WHAT THE TASK REQUIRES> From the "Evening Thoughts" post, list every phrase that appears inside quotation marks.

TEXT BLOCK>
-------------------------

Evening Thoughts

by | Aug 21, 2010 | 0 comments

Tonight a friend was supposed to sleep over to keep me company, but I felt like being alone instead.  The weekend is beginning and for me, things get very quiet now.  Families do family things on the weekend.  I haven’t been feeling well today- still have the migraine and now a sore throat, but after A. finally fell asleep, I showered and had a phone date with another close friend.

She had read the posting in the NYT and I shared with her about the whole topic of Audrey remembering.  That it is painful and a sacrifice for me to speak to Audrey of Dan every day, so early in the process.  But I do.  On the widow boards a common topic is “Looking at photos/videos.”  Some women can’t do it for years.  I do it and have done it each day since he died.  We read books he read her and talk about how he read it.  I lift her in the air on my legs the way he did and say the silly words he did while he did it- “Super Party Poo Poo!”  and we laugh together.  When she recollects something- I say in a happy voice, “Yes!  That’s right.  Appa did that!”  Sometimes I say it in a sad voice, and add “Mommy misses Appa.”  Everyone tells me I’m so lucky to have her, and she’s my child – of course, I love her and am grateful for her.  But there is such a bittersweetness to mothering the child of your husband whom you’ve just lost.  A child made up of our DNA- our blood mixed together.  A child with his eyes and perhaps goofy sense of humor and maybe musical ear.  But mostly, a child who talks about him daily- because even though I’ve explained that he is not coming home- she has no concept of the permanence of death.  And still I find at this stage- neither do I.

-------------------------

RECORD SET>
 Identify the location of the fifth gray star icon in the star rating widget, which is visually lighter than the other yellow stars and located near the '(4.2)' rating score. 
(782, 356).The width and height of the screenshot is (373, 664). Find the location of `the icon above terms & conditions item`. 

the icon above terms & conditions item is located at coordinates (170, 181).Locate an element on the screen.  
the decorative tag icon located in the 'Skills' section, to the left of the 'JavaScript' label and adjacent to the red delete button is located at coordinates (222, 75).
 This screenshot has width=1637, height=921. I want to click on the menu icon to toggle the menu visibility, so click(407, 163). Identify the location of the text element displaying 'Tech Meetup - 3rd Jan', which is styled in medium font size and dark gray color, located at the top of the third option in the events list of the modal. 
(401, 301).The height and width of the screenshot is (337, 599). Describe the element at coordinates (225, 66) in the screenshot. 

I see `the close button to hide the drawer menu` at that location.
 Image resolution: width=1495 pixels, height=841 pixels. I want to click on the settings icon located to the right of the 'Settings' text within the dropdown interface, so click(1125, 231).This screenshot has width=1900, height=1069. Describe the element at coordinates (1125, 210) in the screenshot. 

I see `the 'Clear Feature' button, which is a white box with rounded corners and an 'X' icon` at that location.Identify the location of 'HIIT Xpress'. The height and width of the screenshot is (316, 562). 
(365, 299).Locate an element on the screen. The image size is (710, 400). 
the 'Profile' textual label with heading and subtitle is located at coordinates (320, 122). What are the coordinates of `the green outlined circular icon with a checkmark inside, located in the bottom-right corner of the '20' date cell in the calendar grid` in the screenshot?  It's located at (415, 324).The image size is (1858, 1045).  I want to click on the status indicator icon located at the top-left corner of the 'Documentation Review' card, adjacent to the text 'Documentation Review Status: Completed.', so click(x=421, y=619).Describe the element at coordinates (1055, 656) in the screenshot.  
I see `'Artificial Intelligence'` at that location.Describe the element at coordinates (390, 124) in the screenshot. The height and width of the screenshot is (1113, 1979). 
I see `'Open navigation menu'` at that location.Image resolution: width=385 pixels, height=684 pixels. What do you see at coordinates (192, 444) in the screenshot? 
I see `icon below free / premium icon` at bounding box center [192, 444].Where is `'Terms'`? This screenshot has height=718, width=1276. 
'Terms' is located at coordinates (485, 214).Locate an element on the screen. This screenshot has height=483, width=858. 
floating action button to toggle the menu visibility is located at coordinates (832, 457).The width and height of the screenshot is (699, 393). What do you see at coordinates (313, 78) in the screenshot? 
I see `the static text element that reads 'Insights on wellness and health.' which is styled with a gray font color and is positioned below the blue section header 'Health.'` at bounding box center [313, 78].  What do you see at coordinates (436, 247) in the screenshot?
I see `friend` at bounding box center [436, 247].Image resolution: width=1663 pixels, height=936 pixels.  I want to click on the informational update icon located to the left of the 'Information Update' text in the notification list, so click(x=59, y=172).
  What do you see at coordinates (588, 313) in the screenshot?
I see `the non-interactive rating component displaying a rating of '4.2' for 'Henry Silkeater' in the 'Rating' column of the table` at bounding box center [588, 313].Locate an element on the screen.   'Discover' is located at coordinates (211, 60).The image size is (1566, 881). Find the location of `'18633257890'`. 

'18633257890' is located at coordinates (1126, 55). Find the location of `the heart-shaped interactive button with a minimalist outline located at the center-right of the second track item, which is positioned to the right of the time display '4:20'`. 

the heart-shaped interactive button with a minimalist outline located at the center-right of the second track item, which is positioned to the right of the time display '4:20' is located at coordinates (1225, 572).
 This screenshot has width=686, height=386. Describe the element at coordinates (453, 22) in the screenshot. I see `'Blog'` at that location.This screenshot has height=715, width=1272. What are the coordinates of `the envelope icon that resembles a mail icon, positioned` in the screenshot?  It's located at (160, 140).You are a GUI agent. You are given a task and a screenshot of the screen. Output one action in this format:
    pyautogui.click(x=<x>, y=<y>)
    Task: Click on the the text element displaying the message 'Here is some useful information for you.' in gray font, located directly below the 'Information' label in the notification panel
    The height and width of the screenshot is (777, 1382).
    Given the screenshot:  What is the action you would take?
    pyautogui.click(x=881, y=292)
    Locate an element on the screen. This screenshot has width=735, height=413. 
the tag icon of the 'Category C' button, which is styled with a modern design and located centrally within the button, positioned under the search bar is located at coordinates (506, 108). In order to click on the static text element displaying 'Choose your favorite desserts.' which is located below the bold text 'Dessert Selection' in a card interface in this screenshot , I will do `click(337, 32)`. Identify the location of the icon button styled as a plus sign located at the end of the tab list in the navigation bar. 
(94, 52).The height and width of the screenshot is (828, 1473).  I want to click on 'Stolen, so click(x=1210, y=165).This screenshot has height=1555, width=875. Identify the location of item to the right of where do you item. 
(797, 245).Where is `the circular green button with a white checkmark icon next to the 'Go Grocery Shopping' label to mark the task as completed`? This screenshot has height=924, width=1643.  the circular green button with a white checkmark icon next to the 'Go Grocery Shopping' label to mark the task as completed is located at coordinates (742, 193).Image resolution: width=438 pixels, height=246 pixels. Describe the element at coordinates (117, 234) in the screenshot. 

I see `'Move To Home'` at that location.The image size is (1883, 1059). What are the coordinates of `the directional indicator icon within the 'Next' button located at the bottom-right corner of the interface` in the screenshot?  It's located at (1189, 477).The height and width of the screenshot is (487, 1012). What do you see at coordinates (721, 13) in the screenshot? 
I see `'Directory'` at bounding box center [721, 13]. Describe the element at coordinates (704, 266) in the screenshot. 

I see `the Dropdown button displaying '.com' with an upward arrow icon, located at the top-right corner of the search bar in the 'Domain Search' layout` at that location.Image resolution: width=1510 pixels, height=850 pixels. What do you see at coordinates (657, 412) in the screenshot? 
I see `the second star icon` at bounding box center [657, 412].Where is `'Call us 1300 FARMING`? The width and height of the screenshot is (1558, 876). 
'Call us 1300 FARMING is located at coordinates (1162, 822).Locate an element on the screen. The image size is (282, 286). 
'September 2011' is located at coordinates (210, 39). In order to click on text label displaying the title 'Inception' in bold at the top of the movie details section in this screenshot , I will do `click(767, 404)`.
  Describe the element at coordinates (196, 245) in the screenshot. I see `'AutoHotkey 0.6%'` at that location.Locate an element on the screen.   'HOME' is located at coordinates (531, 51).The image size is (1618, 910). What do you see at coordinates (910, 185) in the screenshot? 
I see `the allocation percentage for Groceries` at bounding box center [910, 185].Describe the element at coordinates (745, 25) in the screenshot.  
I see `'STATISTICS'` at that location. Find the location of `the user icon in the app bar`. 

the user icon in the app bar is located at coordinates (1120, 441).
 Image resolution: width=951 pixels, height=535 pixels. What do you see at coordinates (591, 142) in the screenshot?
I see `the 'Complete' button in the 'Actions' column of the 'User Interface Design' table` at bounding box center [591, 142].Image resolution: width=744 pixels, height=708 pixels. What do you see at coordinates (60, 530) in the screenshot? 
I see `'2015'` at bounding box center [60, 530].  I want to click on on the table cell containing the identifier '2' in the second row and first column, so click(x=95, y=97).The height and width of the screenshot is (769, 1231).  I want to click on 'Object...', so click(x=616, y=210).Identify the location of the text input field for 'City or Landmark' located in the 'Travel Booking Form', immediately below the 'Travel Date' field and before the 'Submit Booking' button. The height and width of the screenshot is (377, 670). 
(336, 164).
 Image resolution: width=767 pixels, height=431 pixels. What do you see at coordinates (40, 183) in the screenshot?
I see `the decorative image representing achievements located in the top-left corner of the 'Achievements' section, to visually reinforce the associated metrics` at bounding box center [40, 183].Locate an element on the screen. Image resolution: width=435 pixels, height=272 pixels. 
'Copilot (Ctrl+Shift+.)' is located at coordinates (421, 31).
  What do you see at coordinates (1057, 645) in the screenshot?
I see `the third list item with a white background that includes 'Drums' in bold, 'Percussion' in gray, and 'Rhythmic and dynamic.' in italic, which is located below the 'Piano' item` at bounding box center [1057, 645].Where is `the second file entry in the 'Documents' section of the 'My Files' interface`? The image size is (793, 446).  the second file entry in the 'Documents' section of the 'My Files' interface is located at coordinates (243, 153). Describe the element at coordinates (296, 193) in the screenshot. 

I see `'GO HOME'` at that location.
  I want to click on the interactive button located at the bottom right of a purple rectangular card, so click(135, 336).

-------------------------

WRITTEN RESPONSE>
- "Looking at photos/videos."
- "Super Party Poo Poo!"
- "Yes!  That's right.  Appa did that!"
- "Mommy misses Appa."